The task: Put every line of the entries below into a JSON list of strings, one string per line, with blank lines skipped. Leave the pictures out.

Entries from a data source
■ ■ ■ ■ ■ ■ ■
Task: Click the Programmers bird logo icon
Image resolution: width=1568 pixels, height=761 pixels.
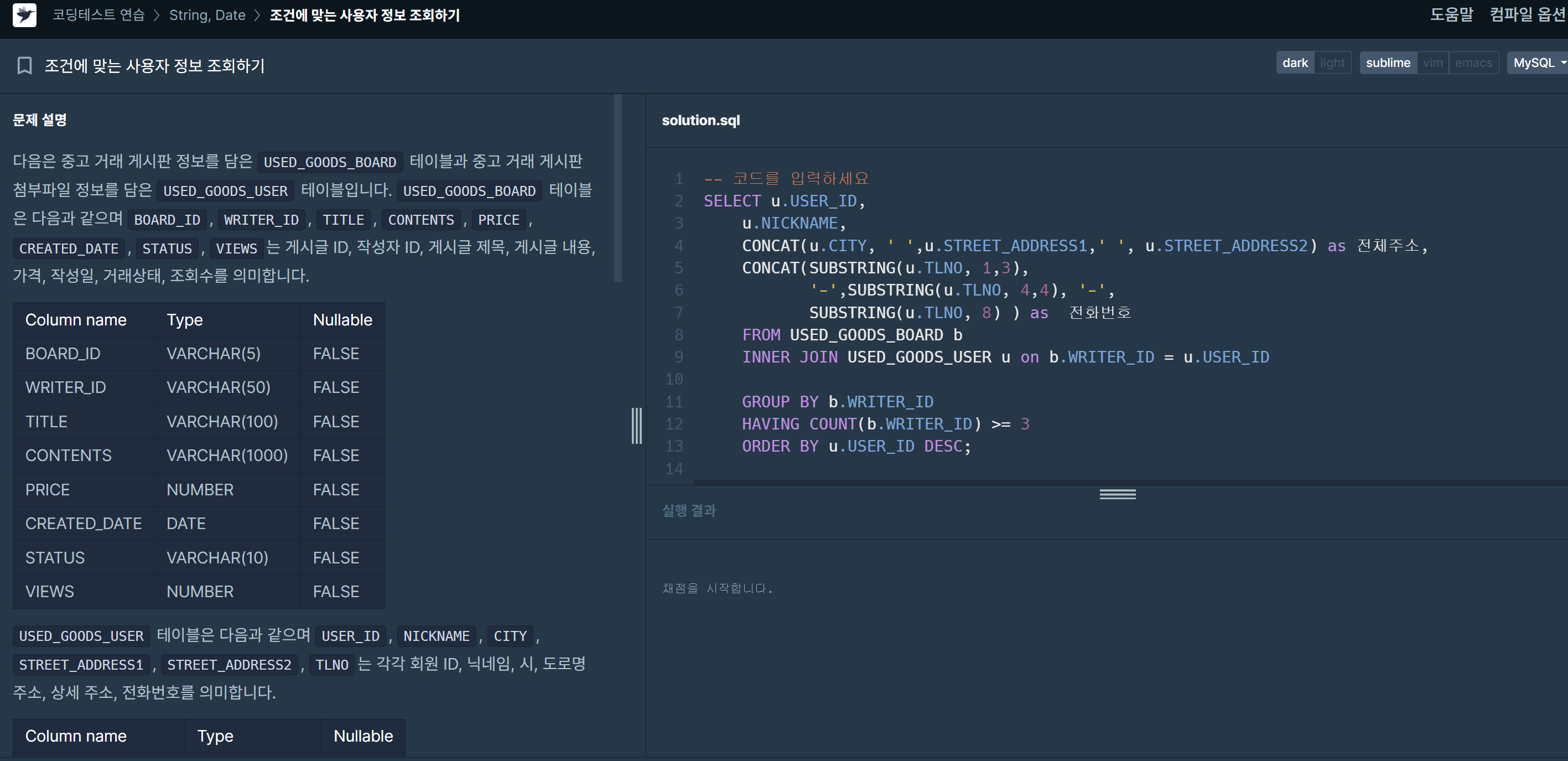Action: point(24,14)
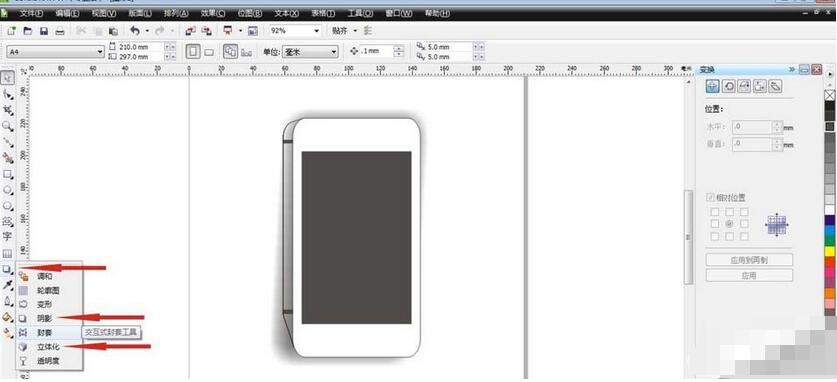The image size is (837, 382).
Task: Choose the 立体化 extrude tool
Action: click(48, 347)
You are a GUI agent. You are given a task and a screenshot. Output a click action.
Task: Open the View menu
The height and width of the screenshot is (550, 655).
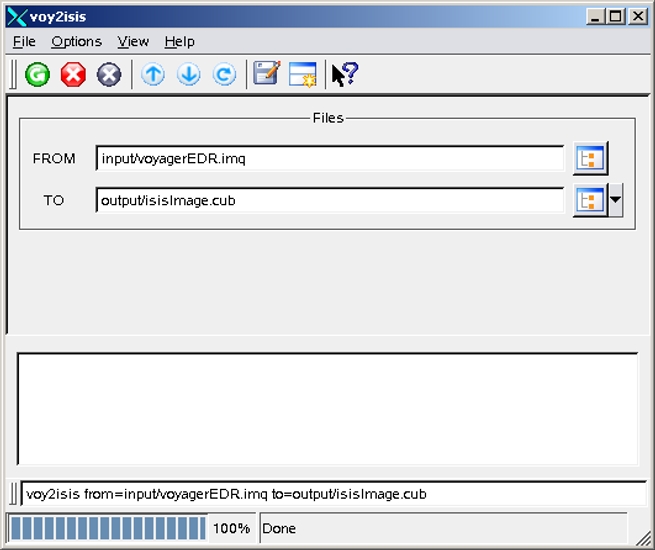point(133,41)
■ ■ ■ ■ ■ ■ ■
Solved problem:
[
  "Task: Click the Programmers bird logo icon",
  "Image resolution: width=1568 pixels, height=761 pixels.",
  "Action: point(24,14)",
  "The image size is (837, 382).",
  "Task: Choose the 立体化 extrude tool",
  "Action: click(48, 347)",
  "You are a GUI agent. You are given a task and a screenshot. Output a click action.",
  "Task: Open the View menu",
  "The height and width of the screenshot is (550, 655).",
  "point(133,41)"
]